=== Data for review ===
----

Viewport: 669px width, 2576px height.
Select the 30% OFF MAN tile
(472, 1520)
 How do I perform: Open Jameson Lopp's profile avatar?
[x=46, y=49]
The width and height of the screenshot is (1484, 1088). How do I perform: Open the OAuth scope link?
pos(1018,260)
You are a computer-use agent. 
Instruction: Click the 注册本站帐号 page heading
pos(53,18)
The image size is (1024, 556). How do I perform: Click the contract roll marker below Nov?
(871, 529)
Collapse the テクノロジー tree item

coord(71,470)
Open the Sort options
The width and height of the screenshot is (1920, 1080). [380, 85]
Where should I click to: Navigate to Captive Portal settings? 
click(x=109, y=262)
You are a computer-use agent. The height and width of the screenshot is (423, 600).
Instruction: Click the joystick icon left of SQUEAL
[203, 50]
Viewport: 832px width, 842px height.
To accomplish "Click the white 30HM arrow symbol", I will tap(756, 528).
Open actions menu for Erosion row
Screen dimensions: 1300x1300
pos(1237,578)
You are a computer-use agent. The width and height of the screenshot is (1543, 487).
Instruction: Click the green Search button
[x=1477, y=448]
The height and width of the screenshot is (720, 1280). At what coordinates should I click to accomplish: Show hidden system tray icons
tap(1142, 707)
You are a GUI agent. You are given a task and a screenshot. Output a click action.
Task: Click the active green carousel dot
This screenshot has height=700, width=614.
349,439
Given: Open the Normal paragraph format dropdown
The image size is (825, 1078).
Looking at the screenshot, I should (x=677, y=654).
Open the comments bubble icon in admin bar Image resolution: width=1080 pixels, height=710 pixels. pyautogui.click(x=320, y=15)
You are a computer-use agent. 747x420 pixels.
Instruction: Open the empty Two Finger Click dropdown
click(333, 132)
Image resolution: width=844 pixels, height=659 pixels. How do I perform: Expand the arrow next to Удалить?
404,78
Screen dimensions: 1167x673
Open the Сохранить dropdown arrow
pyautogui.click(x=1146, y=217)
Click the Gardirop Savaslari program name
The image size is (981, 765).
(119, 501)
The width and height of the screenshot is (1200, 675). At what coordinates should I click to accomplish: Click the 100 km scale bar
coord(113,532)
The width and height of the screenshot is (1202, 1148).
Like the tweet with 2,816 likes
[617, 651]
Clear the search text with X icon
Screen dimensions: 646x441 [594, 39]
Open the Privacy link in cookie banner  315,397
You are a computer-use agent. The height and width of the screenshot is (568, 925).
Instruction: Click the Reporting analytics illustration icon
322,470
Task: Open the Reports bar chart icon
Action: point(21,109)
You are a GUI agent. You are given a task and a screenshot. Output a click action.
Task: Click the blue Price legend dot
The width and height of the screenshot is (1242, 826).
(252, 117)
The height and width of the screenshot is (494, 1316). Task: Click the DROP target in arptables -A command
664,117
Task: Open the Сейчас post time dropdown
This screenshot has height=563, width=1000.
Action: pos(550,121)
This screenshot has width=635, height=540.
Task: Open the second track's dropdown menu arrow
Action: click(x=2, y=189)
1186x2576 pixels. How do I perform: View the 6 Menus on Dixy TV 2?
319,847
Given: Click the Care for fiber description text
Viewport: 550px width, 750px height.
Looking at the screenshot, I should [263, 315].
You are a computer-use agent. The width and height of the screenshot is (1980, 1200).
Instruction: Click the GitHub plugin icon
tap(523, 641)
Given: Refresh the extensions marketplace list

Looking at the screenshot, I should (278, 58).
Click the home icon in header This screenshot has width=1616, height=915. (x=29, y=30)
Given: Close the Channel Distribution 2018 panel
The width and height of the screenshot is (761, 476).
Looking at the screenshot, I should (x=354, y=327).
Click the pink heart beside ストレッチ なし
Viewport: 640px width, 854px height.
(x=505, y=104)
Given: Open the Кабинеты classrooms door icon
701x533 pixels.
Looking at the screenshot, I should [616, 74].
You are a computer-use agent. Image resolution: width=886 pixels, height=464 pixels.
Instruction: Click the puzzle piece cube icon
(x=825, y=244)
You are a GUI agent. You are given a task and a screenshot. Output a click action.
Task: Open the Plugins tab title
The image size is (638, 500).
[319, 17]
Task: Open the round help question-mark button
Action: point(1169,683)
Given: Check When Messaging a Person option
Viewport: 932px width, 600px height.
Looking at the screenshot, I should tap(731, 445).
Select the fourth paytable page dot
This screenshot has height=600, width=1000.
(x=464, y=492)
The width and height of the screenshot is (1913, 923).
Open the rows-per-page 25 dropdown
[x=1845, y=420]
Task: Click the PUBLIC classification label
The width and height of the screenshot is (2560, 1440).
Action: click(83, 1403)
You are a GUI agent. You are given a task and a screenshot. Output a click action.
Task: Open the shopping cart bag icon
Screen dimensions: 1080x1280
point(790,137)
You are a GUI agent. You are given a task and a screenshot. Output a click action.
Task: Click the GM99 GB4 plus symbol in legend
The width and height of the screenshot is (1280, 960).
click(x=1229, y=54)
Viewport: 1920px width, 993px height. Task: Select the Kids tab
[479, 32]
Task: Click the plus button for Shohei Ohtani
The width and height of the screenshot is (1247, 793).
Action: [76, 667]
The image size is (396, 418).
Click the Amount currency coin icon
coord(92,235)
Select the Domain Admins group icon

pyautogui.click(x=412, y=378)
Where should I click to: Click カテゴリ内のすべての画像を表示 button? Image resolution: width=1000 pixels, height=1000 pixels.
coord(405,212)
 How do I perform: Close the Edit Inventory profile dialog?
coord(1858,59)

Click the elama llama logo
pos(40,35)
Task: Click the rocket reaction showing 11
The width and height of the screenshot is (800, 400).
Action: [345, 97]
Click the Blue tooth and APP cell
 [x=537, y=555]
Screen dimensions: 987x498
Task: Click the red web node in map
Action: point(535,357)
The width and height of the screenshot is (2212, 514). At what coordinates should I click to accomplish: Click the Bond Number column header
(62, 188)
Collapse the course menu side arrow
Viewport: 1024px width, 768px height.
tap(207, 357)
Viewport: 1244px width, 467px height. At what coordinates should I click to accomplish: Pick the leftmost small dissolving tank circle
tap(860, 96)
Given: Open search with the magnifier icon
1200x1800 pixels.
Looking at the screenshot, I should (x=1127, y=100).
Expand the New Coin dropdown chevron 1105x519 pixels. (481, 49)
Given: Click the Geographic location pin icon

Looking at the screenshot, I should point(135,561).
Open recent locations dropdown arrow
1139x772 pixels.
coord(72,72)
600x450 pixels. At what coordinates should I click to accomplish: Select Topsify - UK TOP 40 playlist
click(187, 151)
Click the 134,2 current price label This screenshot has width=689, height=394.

----

=== Exercise description ===
Copy out the material above in its entirety. Every detail must match.

=== Your solution ===
Viewport: 669px width, 2576px height.
Select the 30% OFF MAN tile
(472, 1520)
 How do I perform: Open Jameson Lopp's profile avatar?
[x=46, y=49]
The width and height of the screenshot is (1484, 1088). How do I perform: Open the OAuth scope link?
pos(1018,260)
You are a computer-use agent. 
Instruction: Click the 注册本站帐号 page heading
pos(53,18)
The image size is (1024, 556). How do I perform: Click the contract roll marker below Nov?
(871, 529)
Collapse the テクノロジー tree item

coord(71,470)
Open the Sort options
The width and height of the screenshot is (1920, 1080). [380, 85]
Where should I click to: Navigate to Captive Portal settings? 
click(x=109, y=262)
You are a computer-use agent. The height and width of the screenshot is (423, 600).
Instruction: Click the joystick icon left of SQUEAL
[203, 50]
Viewport: 832px width, 842px height.
To accomplish "Click the white 30HM arrow symbol", I will tap(756, 528).
Open actions menu for Erosion row
Screen dimensions: 1300x1300
pos(1237,578)
You are a computer-use agent. The width and height of the screenshot is (1543, 487).
Instruction: Click the green Search button
[x=1477, y=448]
The height and width of the screenshot is (720, 1280). At what coordinates should I click to accomplish: Show hidden system tray icons
tap(1142, 707)
You are a GUI agent. You are given a task and a screenshot. Output a click action.
Task: Click the active green carousel dot
This screenshot has height=700, width=614.
349,439
Given: Open the Normal paragraph format dropdown
The image size is (825, 1078).
Looking at the screenshot, I should (x=677, y=654).
Open the comments bubble icon in admin bar Image resolution: width=1080 pixels, height=710 pixels. pyautogui.click(x=320, y=15)
You are a computer-use agent. 747x420 pixels.
Instruction: Open the empty Two Finger Click dropdown
click(333, 132)
Image resolution: width=844 pixels, height=659 pixels. How do I perform: Expand the arrow next to Удалить?
404,78
Screen dimensions: 1167x673
Open the Сохранить dropdown arrow
pyautogui.click(x=1146, y=217)
Click the Gardirop Savaslari program name
The image size is (981, 765).
(119, 501)
The width and height of the screenshot is (1200, 675). At what coordinates should I click to accomplish: Click the 100 km scale bar
coord(113,532)
The width and height of the screenshot is (1202, 1148).
Like the tweet with 2,816 likes
[617, 651]
Clear the search text with X icon
Screen dimensions: 646x441 [594, 39]
Open the Privacy link in cookie banner  315,397
You are a computer-use agent. The height and width of the screenshot is (568, 925).
Instruction: Click the Reporting analytics illustration icon
322,470
Task: Open the Reports bar chart icon
Action: point(21,109)
You are a GUI agent. You are given a task and a screenshot. Output a click action.
Task: Click the blue Price legend dot
The width and height of the screenshot is (1242, 826).
(252, 117)
The height and width of the screenshot is (494, 1316). Task: Click the DROP target in arptables -A command
664,117
Task: Open the Сейчас post time dropdown
This screenshot has height=563, width=1000.
Action: pos(550,121)
This screenshot has width=635, height=540.
Task: Open the second track's dropdown menu arrow
Action: click(x=2, y=189)
1186x2576 pixels. How do I perform: View the 6 Menus on Dixy TV 2?
319,847
Given: Click the Care for fiber description text
Viewport: 550px width, 750px height.
Looking at the screenshot, I should [263, 315].
You are a computer-use agent. The width and height of the screenshot is (1980, 1200).
Instruction: Click the GitHub plugin icon
tap(523, 641)
Given: Refresh the extensions marketplace list

Looking at the screenshot, I should (278, 58).
Click the home icon in header This screenshot has width=1616, height=915. (x=29, y=30)
Given: Close the Channel Distribution 2018 panel
The width and height of the screenshot is (761, 476).
Looking at the screenshot, I should (x=354, y=327).
Click the pink heart beside ストレッチ なし
Viewport: 640px width, 854px height.
(x=505, y=104)
Given: Open the Кабинеты classrooms door icon
701x533 pixels.
Looking at the screenshot, I should [616, 74].
You are a computer-use agent. Image resolution: width=886 pixels, height=464 pixels.
Instruction: Click the puzzle piece cube icon
(x=825, y=244)
You are a GUI agent. You are given a task and a screenshot. Output a click action.
Task: Open the Plugins tab title
The image size is (638, 500).
[319, 17]
Task: Open the round help question-mark button
Action: point(1169,683)
Given: Check When Messaging a Person option
Viewport: 932px width, 600px height.
Looking at the screenshot, I should tap(731, 445).
Select the fourth paytable page dot
This screenshot has height=600, width=1000.
(x=464, y=492)
The width and height of the screenshot is (1913, 923).
Open the rows-per-page 25 dropdown
[x=1845, y=420]
Task: Click the PUBLIC classification label
The width and height of the screenshot is (2560, 1440).
Action: click(83, 1403)
You are a GUI agent. You are given a task and a screenshot. Output a click action.
Task: Open the shopping cart bag icon
Screen dimensions: 1080x1280
point(790,137)
You are a GUI agent. You are given a task and a screenshot. Output a click action.
Task: Click the GM99 GB4 plus symbol in legend
The width and height of the screenshot is (1280, 960).
click(x=1229, y=54)
Viewport: 1920px width, 993px height. Task: Select the Kids tab
[479, 32]
Task: Click the plus button for Shohei Ohtani
The width and height of the screenshot is (1247, 793).
Action: [76, 667]
The image size is (396, 418).
Click the Amount currency coin icon
coord(92,235)
Select the Domain Admins group icon

pyautogui.click(x=412, y=378)
Where should I click to: Click カテゴリ内のすべての画像を表示 button? Image resolution: width=1000 pixels, height=1000 pixels.
coord(405,212)
 How do I perform: Close the Edit Inventory profile dialog?
coord(1858,59)

Click the elama llama logo
pos(40,35)
Task: Click the rocket reaction showing 11
The width and height of the screenshot is (800, 400).
Action: [345, 97]
Click the Blue tooth and APP cell
 [x=537, y=555]
Screen dimensions: 987x498
Task: Click the red web node in map
Action: point(535,357)
The width and height of the screenshot is (2212, 514). At what coordinates should I click to accomplish: Click the Bond Number column header
(62, 188)
Collapse the course menu side arrow
Viewport: 1024px width, 768px height.
tap(207, 357)
Viewport: 1244px width, 467px height. At what coordinates should I click to accomplish: Pick the leftmost small dissolving tank circle
tap(860, 96)
Given: Open search with the magnifier icon
1200x1800 pixels.
Looking at the screenshot, I should (x=1127, y=100).
Expand the New Coin dropdown chevron 1105x519 pixels. (481, 49)
Given: Click the Geographic location pin icon

Looking at the screenshot, I should point(135,561).
Open recent locations dropdown arrow
1139x772 pixels.
coord(72,72)
600x450 pixels. At what coordinates should I click to accomplish: Select Topsify - UK TOP 40 playlist
click(187, 151)
Click the 134,2 current price label This screenshot has width=689, height=394.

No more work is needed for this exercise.